アベノミクスは「貯蓄から投資へ」をスローガンに掲げていますが、基本はあくまでも貯蓄です。貯蓄がなければ、消費も投資もできません。私たちは、あくまでも公平・中立の立場から特定の金融商品を勧めることはしませんが、一般論として “貯蓄が大事である” と皆さんに伝えています。

貯蓄をするうえで、最も効果的なのが「天引き貯蓄」です。これは、給料をもらったら、まず定額を差し引いて(=天引き)別の積立口座に入れてしまう貯蓄のことです。銀行の「積立貯蓄」や、会社が導入している「財形貯蓄」がこれにあたります。
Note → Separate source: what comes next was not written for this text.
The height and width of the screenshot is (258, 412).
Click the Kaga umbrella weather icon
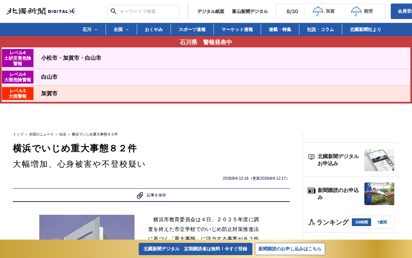(x=318, y=11)
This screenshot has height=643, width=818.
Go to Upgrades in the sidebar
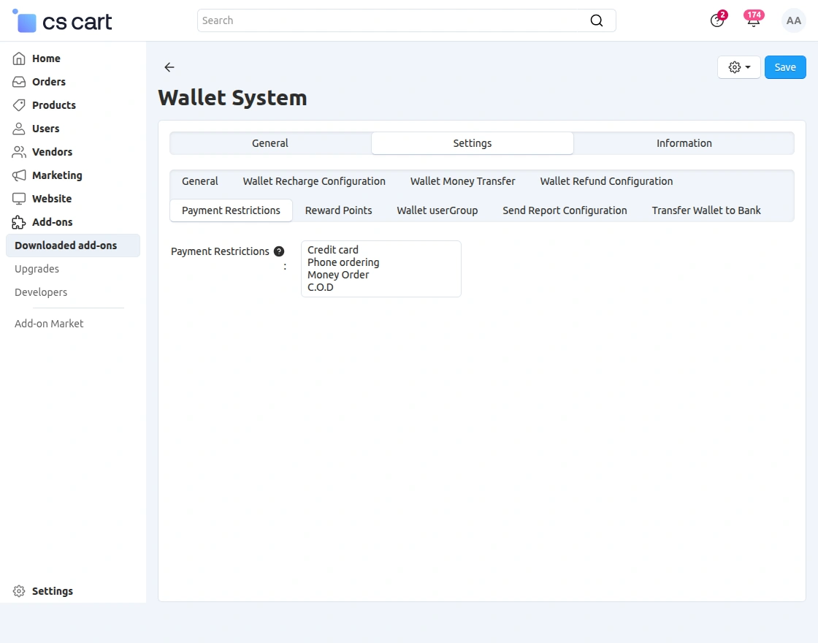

天引き貯蓄のメリットは、まず収入として入ってきた段階で、貯蓄するお金と使ってよいお金を分けることで、あまり(精神的に)無理をせずに貯蓄ができるということです。手元にあるお金を使わずに残して貯蓄に回すのは案外難しいことですが、天引きで最初から手元になければ、使えるお金の範囲で生活することは、比較的容易なことと言えるでしょう。また、管理しなくてよいのも、天引き貯蓄の大きな利点です。最初に貯蓄条件を設定すれば、あとは放っておいても自動的にお金が貯まっていきます。
財産形成の第1ステップでは、財形のように天引き貯蓄で確実に蓄財することが望ましいでしょう。